## WHAT IS NEEDED
Give the data again exactly as it appears.

+++ STORED DATA

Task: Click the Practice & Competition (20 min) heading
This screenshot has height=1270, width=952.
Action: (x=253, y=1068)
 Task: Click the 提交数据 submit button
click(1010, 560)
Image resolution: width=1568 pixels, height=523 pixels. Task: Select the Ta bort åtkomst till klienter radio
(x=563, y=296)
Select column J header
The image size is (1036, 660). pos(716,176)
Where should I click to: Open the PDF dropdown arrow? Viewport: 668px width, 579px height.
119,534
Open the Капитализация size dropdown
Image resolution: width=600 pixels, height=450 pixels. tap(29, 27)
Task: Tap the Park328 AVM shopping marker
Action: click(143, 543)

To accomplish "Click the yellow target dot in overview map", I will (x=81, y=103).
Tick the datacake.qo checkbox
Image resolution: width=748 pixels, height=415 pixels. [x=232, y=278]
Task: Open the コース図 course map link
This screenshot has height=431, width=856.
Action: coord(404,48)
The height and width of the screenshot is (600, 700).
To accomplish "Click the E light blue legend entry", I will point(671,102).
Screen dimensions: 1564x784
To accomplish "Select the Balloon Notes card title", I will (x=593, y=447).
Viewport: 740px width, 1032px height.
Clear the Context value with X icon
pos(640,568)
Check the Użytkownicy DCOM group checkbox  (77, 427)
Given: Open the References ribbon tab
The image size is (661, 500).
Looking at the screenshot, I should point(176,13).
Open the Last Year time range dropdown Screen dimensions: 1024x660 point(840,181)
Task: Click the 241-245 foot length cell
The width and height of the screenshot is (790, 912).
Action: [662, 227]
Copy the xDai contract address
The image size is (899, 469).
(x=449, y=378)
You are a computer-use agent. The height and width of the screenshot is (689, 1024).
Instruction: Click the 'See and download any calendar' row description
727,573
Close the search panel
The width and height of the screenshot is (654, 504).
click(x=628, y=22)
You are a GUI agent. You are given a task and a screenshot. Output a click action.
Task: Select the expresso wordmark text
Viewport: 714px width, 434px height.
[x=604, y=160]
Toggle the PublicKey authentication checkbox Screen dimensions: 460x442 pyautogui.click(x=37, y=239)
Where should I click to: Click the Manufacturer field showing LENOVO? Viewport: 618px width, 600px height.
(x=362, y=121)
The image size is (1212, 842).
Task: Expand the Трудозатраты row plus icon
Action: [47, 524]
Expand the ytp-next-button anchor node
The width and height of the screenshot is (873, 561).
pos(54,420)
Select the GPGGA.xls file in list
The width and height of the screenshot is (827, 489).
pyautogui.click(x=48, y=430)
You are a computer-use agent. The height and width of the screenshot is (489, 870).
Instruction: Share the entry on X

++++++

## TASK RESPONSE
Task: Click the Practice & Competition (20 min) heading
This screenshot has height=1270, width=952.
Action: (x=253, y=1068)
 Task: Click the 提交数据 submit button
click(1010, 560)
Image resolution: width=1568 pixels, height=523 pixels. Task: Select the Ta bort åtkomst till klienter radio
(x=563, y=296)
Select column J header
The image size is (1036, 660). pos(716,176)
Where should I click to: Open the PDF dropdown arrow? Viewport: 668px width, 579px height.
119,534
Open the Капитализация size dropdown
Image resolution: width=600 pixels, height=450 pixels. tap(29, 27)
Task: Tap the Park328 AVM shopping marker
Action: click(143, 543)

To accomplish "Click the yellow target dot in overview map", I will (x=81, y=103).
Tick the datacake.qo checkbox
Image resolution: width=748 pixels, height=415 pixels. [x=232, y=278]
Task: Open the コース図 course map link
This screenshot has height=431, width=856.
Action: coord(404,48)
The height and width of the screenshot is (600, 700).
To accomplish "Click the E light blue legend entry", I will point(671,102).
Screen dimensions: 1564x784
To accomplish "Select the Balloon Notes card title", I will (x=593, y=447).
Viewport: 740px width, 1032px height.
Clear the Context value with X icon
pos(640,568)
Check the Użytkownicy DCOM group checkbox  (77, 427)
Given: Open the References ribbon tab
The image size is (661, 500).
Looking at the screenshot, I should point(176,13).
Open the Last Year time range dropdown Screen dimensions: 1024x660 point(840,181)
Task: Click the 241-245 foot length cell
The width and height of the screenshot is (790, 912).
Action: [662, 227]
Copy the xDai contract address
The image size is (899, 469).
(x=449, y=378)
You are a computer-use agent. The height and width of the screenshot is (689, 1024).
Instruction: Click the 'See and download any calendar' row description
727,573
Close the search panel
The width and height of the screenshot is (654, 504).
click(x=628, y=22)
You are a GUI agent. You are given a task and a screenshot. Output a click action.
Task: Select the expresso wordmark text
Viewport: 714px width, 434px height.
[x=604, y=160]
Toggle the PublicKey authentication checkbox Screen dimensions: 460x442 pyautogui.click(x=37, y=239)
Where should I click to: Click the Manufacturer field showing LENOVO? Viewport: 618px width, 600px height.
(x=362, y=121)
The image size is (1212, 842).
Task: Expand the Трудозатраты row plus icon
Action: [47, 524]
Expand the ytp-next-button anchor node
The width and height of the screenshot is (873, 561).
pos(54,420)
Select the GPGGA.xls file in list
The width and height of the screenshot is (827, 489).
pyautogui.click(x=48, y=430)
You are a computer-use agent. The height and width of the screenshot is (489, 870).
Instruction: Share the entry on X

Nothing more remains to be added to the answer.